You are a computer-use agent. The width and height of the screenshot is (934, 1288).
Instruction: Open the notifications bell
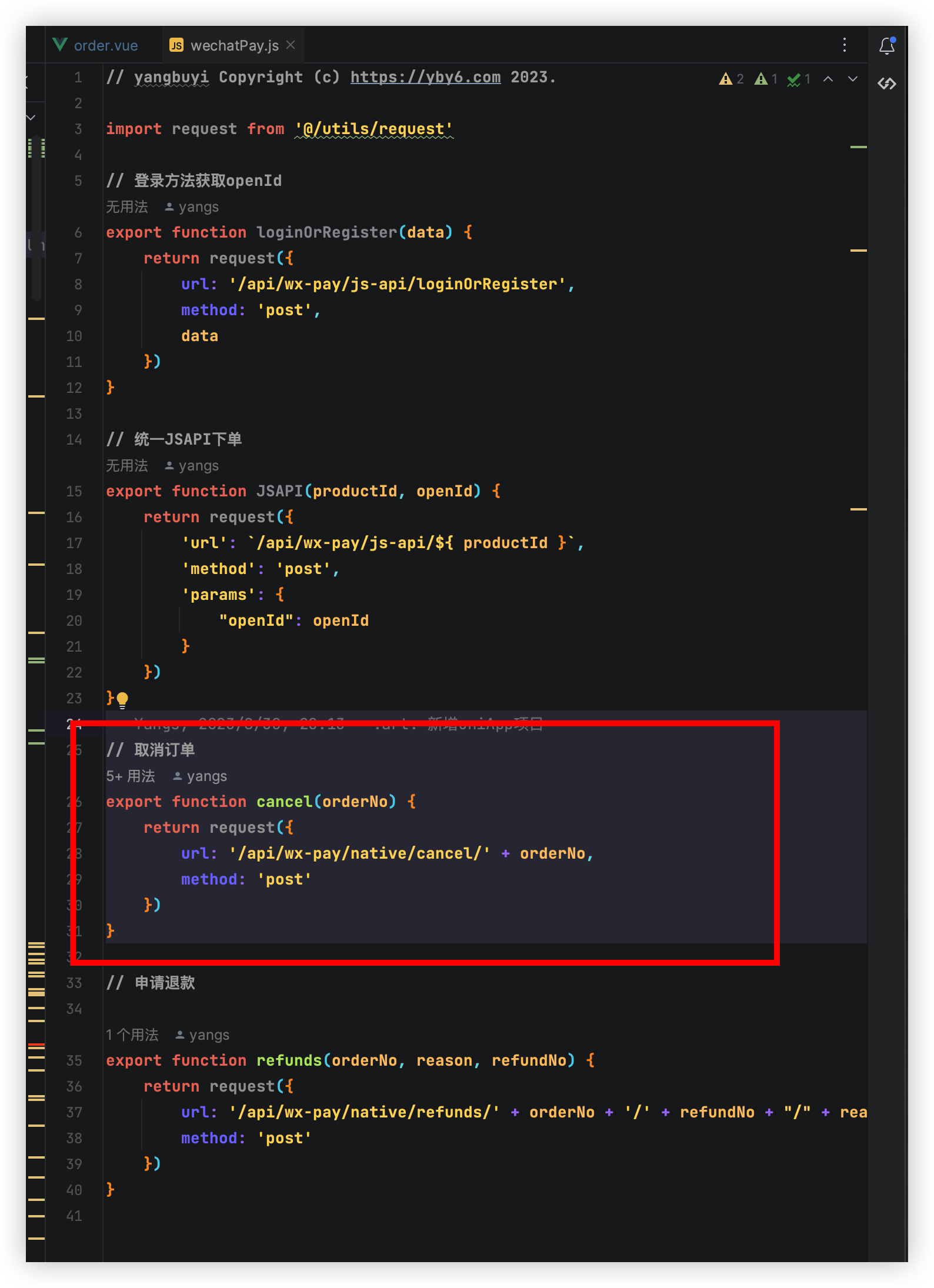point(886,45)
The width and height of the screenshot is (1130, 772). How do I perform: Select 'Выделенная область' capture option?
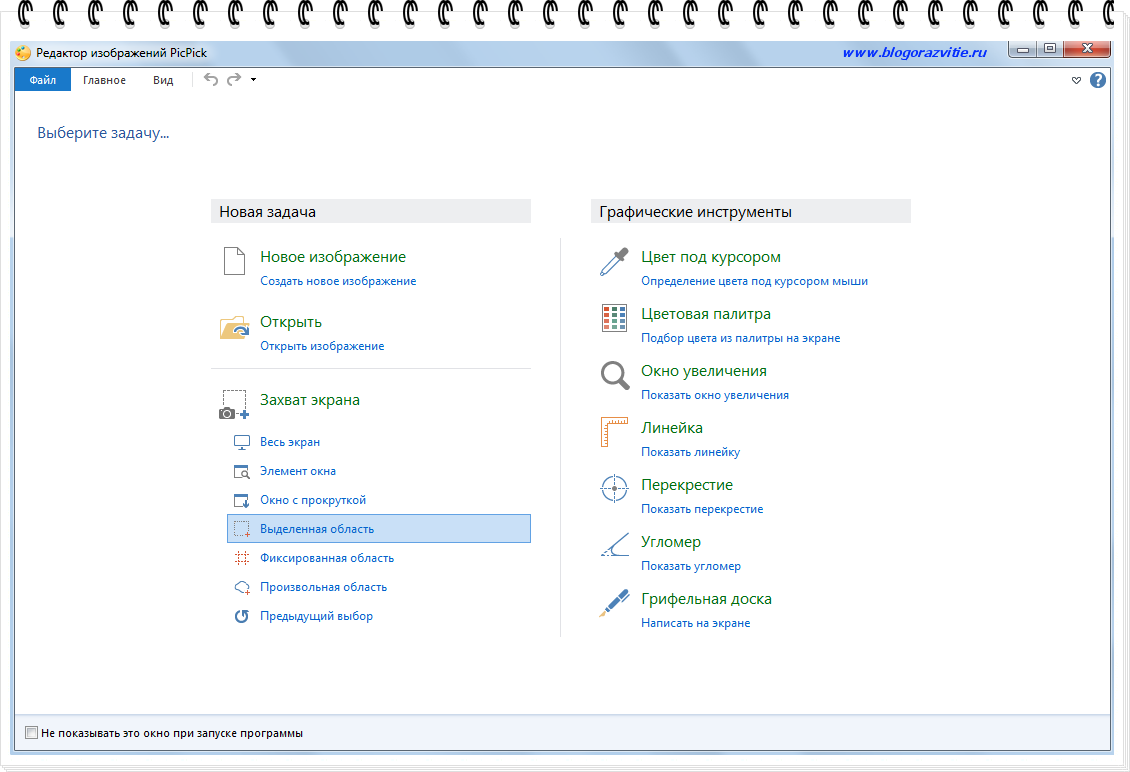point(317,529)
==
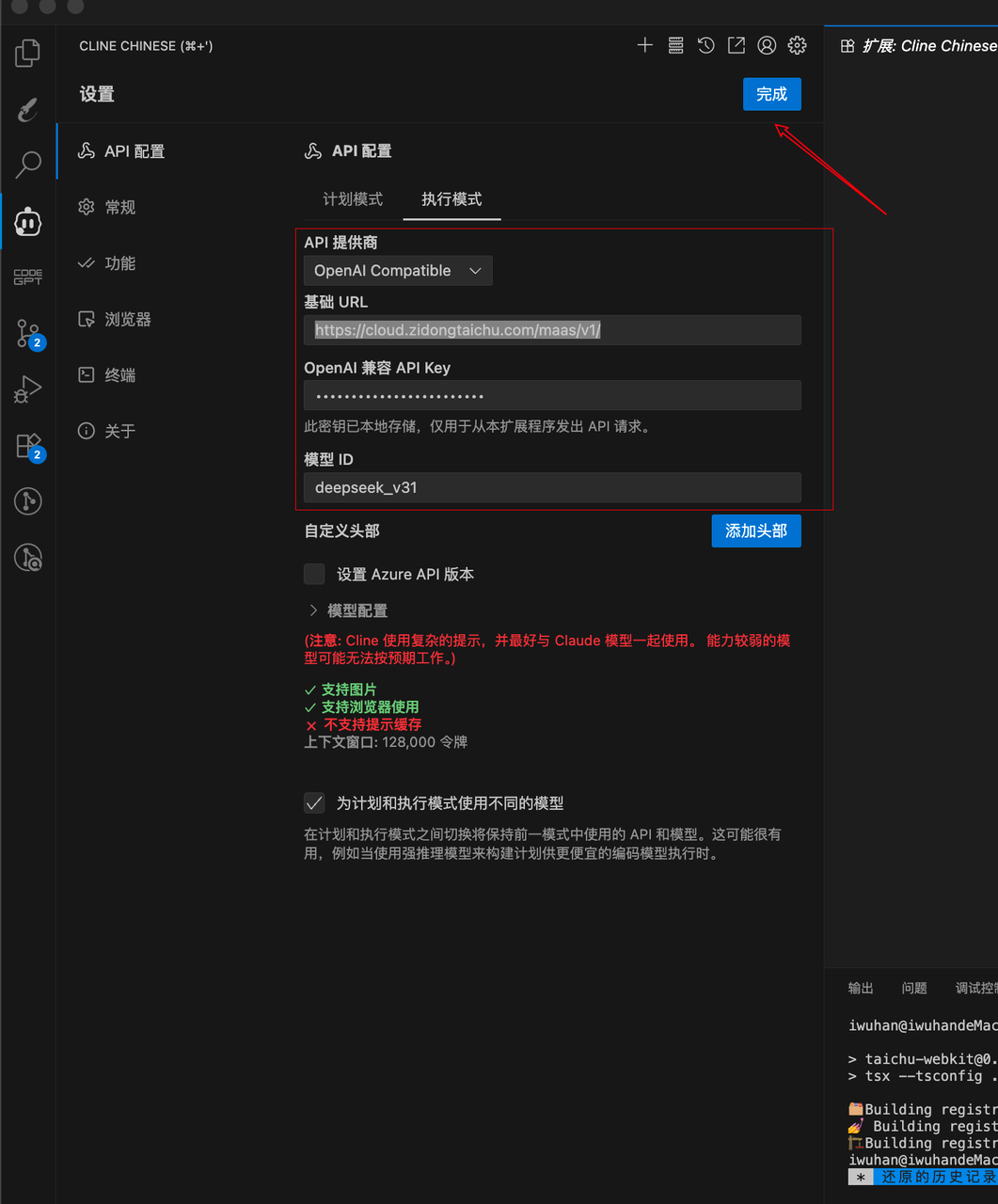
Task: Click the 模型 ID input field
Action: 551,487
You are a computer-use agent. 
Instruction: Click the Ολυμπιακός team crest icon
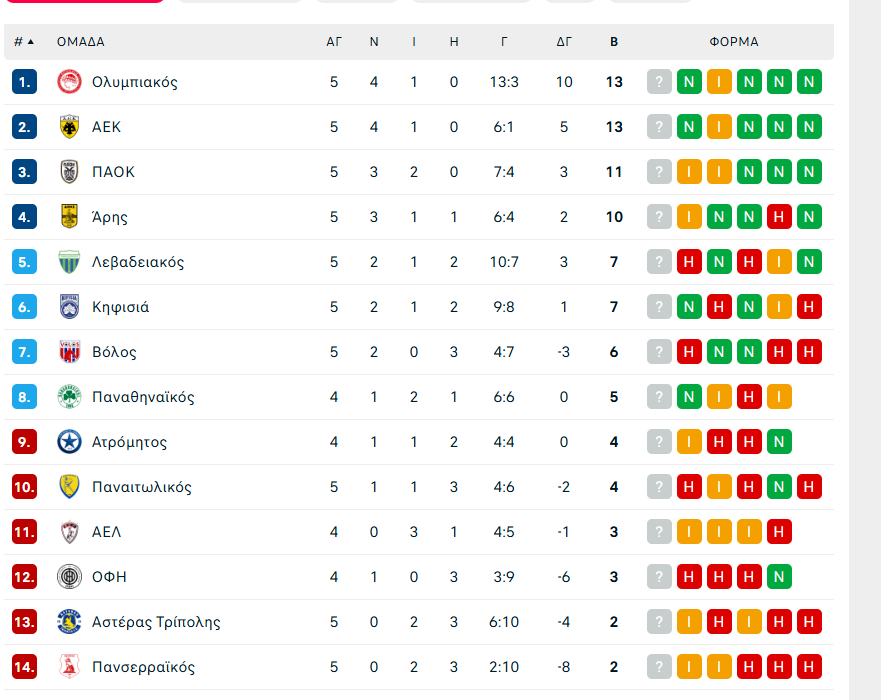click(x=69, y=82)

# Work item
Return each line from the entries above that includes "agent".

# Result of the task
You are a computer-use agent. The width and height of the screenshot is (934, 1288).
You are a computer-use agent. 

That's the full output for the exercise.